君が言い始めたパートナーという言葉だけど、僕は最大限に自分に良いように解釈しているから。
終生のパートナー? 望む所だよ。むしろ、言質を取ったぞ、って感じ? もう絶対に逃がさないから」
僕の言葉は上手くティトゥに伝わっただろうか?
彼女は驚いたように目を見開くと、言葉も無く立ち尽くしていた。
・・・あれ? もしもし?
あの、ティトゥさん。何か返事をしてくれません?
ひょっとしてドン引きしてる?
いやまあ、確かに”絶対に逃がさない”なんて言われたら、気持ち悪いかもしれないけど。
えっ? でも君だって日頃”終生のパートナー”とか言ってるよね。
これってあれか? 自分が言うのは良くて、人に言われるのは気持ち悪いとか? 確かにそういう事ってあるかもしれないけど。

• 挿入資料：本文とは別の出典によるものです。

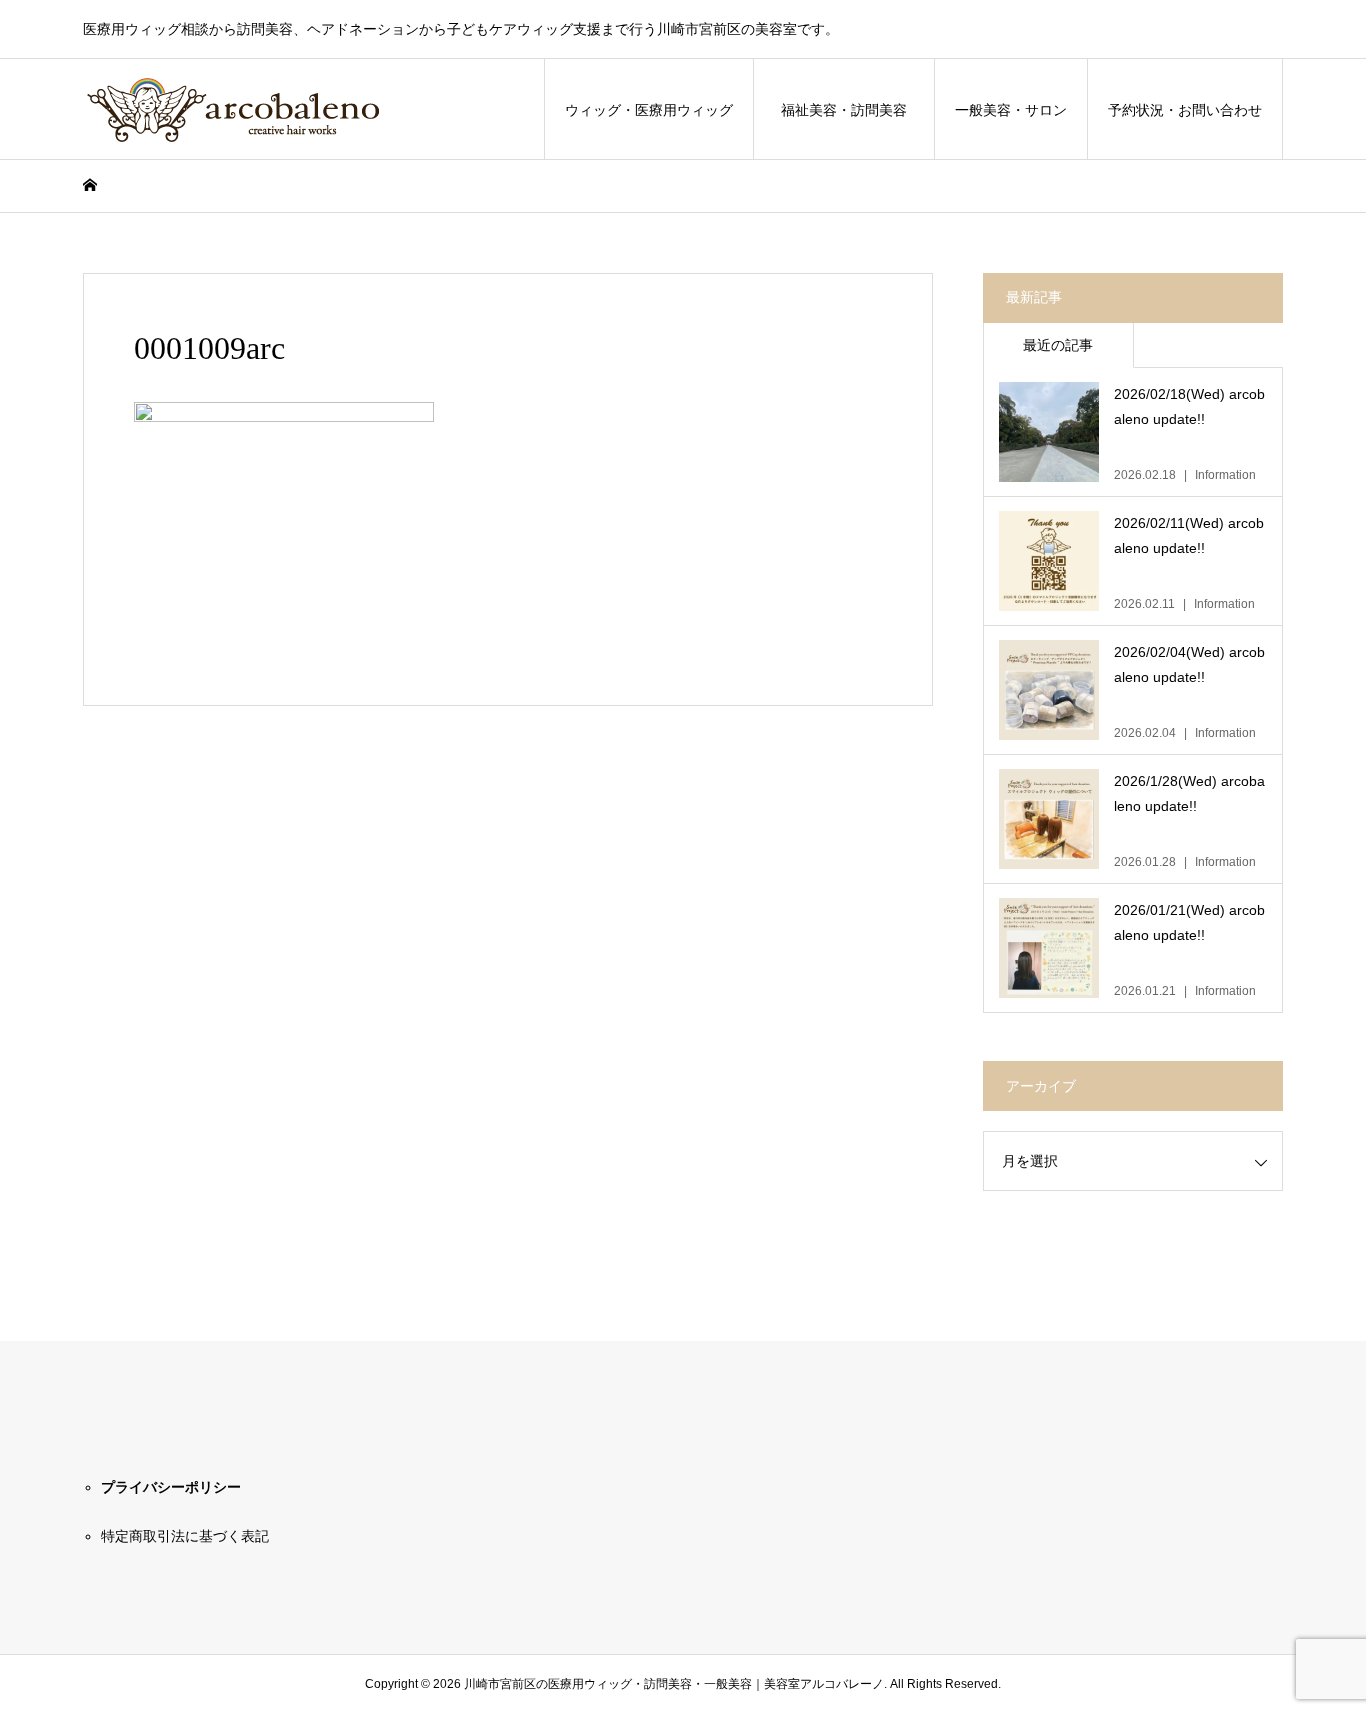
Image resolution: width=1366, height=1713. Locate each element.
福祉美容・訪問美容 (851, 110)
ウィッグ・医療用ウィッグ (649, 110)
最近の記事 (1058, 345)
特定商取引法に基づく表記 (185, 1536)
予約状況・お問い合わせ (1185, 110)
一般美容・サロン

あれ? そう考えると、自分でもちょっとストーカーっぽいと思えて来たぞ。
これってマズいんじゃない?
ティトゥは何か言おうとして、言葉を探したが、上手く言葉が出て来なかったようだ。
彼女は顔を真っ赤にしながら僕に近付くと、主脚に火照ったおでこを押し当てた。
長いゆるふわヘアーがティトゥの顔にかかり、僕からは彼女がどんな表情をしているか見えなくなった。
あの? ティトゥさん?
ぺしっ。
不意にティトゥが小さく平手で僕を叩いた。
ぺしっ。 ぺしっ。 ぺしっ。 ぺしっ。
そのまま繰り返し何度も僕を叩く。
「あの、ティトゥ? ひょっとして照れてる?」
『・・・!』
べしっ! ・・・ぺしっ。 ぺしっ。 ぺしっ。
ティトゥは一度だけ強く叩いた後、再び僕を叩く作業へと戻った。
いやまあ、別に痛くもなんともないのでこのままでいいんだけどさ。
僕は彼女のパートナーだから、このくらいは受け入れるさ。何だか微妙にリズムに乗って来た所だし。
月明かりの下、僕はティトゥの行動に戸惑いながら、彼女が満足するまでぺしぺしとリズムを刻まれ続けるのだった。
◇◇◇◇◇◇◇◇
ティトゥは自分が聞きたかった言葉を全てハヤテから聞かされて、爆発しそうな感情を抑えるだけで精一杯になっていた。
胸を満たす大きな安堵、そしてむずがゆい喜び。
私はハヤテに求められていた!
その事実は彼女の矜持を満たし、大きな満足感と幸せを与えた。
長い間ずっと彼女が抱えていた不安は、もうどこにもなかった。
この月下の逢瀬はティトゥの心に深く刻み込まれ、彼女の宝物となっていくのだった。